INSTRUCTIONS TO FOLLOW — If a line in the records below holds the string "toolbar", count it, and state only the final count.

Source data:
────────────────────

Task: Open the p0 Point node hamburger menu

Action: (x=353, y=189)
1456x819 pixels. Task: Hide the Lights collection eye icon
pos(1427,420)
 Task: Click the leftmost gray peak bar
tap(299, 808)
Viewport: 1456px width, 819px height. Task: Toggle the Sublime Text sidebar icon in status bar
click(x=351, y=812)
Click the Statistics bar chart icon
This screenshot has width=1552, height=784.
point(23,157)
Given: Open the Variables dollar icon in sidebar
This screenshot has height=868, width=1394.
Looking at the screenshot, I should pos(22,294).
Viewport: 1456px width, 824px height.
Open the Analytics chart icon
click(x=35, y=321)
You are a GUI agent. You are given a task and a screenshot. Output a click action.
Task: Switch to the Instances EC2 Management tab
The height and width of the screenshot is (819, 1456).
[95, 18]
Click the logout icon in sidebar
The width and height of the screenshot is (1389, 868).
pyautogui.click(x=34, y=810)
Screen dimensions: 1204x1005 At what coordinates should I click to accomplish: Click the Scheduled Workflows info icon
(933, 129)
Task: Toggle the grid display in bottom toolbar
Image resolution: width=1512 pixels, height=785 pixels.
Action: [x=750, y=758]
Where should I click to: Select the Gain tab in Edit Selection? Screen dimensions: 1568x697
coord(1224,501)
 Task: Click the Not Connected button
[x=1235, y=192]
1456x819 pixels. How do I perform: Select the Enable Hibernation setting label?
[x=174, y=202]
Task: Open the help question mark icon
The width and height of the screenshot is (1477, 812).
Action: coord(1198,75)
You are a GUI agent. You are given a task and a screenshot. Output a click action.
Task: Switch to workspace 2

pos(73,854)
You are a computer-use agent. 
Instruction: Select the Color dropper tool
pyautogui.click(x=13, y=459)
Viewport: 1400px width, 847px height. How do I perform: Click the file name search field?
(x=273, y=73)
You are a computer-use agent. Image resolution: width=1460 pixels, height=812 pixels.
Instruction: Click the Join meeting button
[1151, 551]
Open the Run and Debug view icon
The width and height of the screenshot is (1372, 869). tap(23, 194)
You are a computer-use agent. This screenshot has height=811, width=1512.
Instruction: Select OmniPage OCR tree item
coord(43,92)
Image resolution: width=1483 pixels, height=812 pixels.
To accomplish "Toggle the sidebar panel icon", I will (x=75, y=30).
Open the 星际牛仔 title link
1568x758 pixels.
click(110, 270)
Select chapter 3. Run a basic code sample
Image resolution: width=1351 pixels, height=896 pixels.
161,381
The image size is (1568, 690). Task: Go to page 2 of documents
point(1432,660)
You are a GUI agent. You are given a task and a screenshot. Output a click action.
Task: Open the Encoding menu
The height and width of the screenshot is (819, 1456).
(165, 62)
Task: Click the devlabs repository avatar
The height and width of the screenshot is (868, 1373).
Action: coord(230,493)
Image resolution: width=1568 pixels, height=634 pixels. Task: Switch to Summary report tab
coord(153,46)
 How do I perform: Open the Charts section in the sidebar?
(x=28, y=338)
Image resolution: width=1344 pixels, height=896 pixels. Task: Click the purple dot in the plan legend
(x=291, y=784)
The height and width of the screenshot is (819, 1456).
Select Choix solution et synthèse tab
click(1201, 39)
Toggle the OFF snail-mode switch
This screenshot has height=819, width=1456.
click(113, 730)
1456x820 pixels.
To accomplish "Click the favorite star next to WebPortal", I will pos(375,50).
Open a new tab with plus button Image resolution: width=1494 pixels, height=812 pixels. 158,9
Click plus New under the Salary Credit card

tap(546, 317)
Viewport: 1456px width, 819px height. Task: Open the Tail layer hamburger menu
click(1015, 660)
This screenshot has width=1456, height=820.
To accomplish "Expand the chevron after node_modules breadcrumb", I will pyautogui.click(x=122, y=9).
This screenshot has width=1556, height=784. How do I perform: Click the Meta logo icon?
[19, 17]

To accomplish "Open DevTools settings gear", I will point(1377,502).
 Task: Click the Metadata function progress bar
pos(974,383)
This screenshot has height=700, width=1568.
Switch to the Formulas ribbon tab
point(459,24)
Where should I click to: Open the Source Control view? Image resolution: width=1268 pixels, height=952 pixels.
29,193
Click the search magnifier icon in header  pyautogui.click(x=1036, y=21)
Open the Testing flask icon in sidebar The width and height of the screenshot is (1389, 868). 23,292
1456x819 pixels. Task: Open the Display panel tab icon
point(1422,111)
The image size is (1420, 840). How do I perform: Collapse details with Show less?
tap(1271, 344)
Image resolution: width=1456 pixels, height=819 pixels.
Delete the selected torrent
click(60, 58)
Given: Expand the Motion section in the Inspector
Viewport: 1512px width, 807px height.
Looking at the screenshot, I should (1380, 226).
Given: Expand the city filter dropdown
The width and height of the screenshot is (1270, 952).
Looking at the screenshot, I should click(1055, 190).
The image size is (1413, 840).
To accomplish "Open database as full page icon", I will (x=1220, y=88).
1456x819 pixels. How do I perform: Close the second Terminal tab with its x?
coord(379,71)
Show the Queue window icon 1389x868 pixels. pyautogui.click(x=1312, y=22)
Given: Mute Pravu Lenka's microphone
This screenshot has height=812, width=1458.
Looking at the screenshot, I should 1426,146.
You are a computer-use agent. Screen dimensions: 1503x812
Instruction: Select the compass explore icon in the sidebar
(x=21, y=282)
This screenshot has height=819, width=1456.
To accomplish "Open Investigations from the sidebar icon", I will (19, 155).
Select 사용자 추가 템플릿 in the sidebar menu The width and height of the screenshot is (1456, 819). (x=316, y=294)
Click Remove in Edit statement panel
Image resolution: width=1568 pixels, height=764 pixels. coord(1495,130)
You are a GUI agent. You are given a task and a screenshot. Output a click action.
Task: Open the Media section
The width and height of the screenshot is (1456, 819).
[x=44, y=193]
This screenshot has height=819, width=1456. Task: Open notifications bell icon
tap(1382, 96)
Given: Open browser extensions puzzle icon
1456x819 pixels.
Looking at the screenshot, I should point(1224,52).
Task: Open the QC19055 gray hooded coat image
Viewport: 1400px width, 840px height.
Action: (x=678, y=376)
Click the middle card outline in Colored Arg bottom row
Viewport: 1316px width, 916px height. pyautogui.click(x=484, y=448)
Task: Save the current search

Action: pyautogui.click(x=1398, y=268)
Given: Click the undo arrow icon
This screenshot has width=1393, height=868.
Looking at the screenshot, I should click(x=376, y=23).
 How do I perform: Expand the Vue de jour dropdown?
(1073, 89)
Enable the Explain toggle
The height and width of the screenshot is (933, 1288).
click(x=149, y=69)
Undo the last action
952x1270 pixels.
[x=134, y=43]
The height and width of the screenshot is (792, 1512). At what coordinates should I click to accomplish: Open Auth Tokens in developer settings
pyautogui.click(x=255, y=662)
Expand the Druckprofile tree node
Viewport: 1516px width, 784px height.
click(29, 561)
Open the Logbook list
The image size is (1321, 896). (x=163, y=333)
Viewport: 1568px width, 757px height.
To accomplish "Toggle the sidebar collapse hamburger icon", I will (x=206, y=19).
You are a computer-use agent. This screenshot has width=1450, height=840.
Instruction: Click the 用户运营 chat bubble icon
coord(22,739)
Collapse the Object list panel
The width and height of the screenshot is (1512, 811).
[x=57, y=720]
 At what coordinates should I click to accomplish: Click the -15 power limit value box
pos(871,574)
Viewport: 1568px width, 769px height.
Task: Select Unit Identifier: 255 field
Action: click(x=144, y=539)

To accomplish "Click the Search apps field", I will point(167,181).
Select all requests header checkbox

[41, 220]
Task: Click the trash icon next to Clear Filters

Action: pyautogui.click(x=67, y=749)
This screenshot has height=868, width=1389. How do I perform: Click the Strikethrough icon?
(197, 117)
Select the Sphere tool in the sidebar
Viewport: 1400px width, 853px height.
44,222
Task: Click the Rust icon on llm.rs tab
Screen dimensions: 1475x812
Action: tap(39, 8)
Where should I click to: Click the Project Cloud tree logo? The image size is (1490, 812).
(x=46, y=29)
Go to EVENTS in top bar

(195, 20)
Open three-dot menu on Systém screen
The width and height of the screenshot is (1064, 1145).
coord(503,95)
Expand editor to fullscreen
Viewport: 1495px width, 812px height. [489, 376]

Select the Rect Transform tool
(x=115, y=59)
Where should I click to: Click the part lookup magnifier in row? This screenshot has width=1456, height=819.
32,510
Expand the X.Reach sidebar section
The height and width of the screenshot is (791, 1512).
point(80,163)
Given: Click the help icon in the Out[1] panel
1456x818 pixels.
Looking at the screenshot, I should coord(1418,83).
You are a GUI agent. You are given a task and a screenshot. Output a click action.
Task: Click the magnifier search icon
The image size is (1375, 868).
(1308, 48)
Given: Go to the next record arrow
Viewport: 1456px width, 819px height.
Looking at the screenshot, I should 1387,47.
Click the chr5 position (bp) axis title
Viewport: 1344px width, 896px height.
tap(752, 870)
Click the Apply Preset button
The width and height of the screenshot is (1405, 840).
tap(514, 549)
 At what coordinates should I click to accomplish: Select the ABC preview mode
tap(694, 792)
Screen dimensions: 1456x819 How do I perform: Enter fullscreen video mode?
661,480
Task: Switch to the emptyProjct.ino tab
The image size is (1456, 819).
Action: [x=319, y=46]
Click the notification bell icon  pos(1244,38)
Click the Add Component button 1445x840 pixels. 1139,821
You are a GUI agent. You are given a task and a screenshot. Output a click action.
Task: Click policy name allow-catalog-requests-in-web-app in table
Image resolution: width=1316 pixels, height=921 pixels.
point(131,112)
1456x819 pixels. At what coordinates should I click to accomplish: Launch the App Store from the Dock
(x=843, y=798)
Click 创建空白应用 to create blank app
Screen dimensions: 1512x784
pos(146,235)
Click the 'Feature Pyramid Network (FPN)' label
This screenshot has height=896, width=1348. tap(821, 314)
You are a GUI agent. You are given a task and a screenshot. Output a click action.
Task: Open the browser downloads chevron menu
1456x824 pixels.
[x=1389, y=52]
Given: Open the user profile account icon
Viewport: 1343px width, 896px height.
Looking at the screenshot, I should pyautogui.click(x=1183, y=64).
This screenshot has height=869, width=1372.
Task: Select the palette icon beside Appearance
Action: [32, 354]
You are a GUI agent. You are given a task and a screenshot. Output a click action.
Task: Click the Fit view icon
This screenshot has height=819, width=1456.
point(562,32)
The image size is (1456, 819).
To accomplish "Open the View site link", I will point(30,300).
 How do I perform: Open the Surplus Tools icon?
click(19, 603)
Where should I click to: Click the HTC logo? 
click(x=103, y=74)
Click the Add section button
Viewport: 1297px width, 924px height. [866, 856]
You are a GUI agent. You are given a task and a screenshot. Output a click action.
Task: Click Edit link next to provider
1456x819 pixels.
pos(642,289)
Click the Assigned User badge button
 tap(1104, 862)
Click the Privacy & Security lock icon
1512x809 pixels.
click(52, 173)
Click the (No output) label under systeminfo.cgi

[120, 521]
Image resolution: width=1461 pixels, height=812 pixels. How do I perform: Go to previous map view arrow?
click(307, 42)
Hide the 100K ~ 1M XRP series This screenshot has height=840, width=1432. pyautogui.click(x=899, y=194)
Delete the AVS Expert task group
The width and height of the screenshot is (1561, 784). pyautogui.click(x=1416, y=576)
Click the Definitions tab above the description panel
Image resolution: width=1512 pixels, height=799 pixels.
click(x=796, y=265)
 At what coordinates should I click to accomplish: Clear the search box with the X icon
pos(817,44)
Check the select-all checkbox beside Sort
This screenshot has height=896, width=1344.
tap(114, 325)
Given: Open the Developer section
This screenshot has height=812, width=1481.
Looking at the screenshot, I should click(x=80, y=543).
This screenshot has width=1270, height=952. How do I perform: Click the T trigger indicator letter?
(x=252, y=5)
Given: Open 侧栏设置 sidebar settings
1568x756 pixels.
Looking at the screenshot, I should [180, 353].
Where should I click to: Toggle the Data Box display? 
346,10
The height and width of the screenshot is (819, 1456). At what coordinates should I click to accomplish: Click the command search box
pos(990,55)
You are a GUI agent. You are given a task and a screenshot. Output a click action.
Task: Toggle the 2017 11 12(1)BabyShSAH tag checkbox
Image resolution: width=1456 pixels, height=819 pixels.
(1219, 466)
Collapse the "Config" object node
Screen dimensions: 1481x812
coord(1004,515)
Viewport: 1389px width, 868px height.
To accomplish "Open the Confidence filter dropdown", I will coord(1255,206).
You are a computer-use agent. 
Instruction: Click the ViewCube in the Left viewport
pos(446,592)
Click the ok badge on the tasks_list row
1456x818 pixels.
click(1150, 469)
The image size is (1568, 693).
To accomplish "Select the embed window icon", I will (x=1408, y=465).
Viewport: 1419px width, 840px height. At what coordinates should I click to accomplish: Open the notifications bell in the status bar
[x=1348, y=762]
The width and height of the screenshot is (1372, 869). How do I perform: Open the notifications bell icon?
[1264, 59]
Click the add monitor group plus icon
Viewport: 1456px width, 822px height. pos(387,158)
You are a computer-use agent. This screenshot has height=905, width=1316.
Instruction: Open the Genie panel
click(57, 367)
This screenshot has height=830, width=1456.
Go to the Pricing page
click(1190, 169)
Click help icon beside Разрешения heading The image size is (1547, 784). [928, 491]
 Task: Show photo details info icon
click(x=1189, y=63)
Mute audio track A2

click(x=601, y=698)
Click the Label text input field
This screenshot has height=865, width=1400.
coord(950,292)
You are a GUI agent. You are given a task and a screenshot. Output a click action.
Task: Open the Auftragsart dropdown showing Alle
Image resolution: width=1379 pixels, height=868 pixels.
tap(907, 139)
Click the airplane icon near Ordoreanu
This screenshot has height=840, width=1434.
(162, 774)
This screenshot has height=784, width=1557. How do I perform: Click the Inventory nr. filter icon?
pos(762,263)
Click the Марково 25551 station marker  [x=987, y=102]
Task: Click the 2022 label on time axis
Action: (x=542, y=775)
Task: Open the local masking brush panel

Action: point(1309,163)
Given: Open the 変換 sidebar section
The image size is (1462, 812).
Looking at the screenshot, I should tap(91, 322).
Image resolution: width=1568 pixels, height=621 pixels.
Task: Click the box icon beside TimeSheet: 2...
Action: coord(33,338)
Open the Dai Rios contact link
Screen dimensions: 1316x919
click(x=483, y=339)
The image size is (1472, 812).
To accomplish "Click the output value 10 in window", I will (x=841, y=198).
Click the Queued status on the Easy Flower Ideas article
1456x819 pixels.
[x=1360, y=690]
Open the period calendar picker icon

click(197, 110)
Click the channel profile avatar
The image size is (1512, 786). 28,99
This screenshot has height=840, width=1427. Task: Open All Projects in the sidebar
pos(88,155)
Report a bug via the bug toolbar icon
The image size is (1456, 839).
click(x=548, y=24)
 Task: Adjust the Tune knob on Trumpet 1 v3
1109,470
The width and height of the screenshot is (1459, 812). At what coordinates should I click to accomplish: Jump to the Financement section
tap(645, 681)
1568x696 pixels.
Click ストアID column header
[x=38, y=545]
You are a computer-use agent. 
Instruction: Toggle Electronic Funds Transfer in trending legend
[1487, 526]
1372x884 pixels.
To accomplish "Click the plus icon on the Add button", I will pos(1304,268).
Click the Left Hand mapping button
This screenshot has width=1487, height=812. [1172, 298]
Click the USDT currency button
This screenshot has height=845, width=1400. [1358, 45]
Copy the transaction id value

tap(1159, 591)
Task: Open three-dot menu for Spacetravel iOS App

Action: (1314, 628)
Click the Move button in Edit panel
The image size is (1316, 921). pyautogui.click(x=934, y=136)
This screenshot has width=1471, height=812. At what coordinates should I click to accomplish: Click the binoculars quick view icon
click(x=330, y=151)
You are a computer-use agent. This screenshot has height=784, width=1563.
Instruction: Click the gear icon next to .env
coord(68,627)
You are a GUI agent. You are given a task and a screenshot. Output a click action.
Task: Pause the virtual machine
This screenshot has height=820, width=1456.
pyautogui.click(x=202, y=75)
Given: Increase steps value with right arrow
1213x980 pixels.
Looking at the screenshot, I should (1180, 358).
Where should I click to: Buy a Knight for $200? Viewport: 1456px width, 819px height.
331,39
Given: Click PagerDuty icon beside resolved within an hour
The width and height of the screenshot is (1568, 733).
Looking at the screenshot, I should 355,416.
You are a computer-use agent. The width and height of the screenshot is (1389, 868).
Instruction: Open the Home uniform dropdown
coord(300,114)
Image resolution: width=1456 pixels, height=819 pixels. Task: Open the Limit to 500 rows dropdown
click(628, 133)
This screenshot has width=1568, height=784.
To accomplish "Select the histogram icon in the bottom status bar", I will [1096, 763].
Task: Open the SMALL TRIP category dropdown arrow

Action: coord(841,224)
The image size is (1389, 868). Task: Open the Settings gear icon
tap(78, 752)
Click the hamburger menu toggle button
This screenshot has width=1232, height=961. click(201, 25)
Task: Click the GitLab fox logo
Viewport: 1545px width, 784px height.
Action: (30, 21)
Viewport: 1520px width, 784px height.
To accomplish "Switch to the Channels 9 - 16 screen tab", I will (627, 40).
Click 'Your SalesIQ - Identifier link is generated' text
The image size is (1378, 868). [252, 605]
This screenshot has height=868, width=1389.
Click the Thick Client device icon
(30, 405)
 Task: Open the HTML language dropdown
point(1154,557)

────────────────────

TASK SOLUTION — 2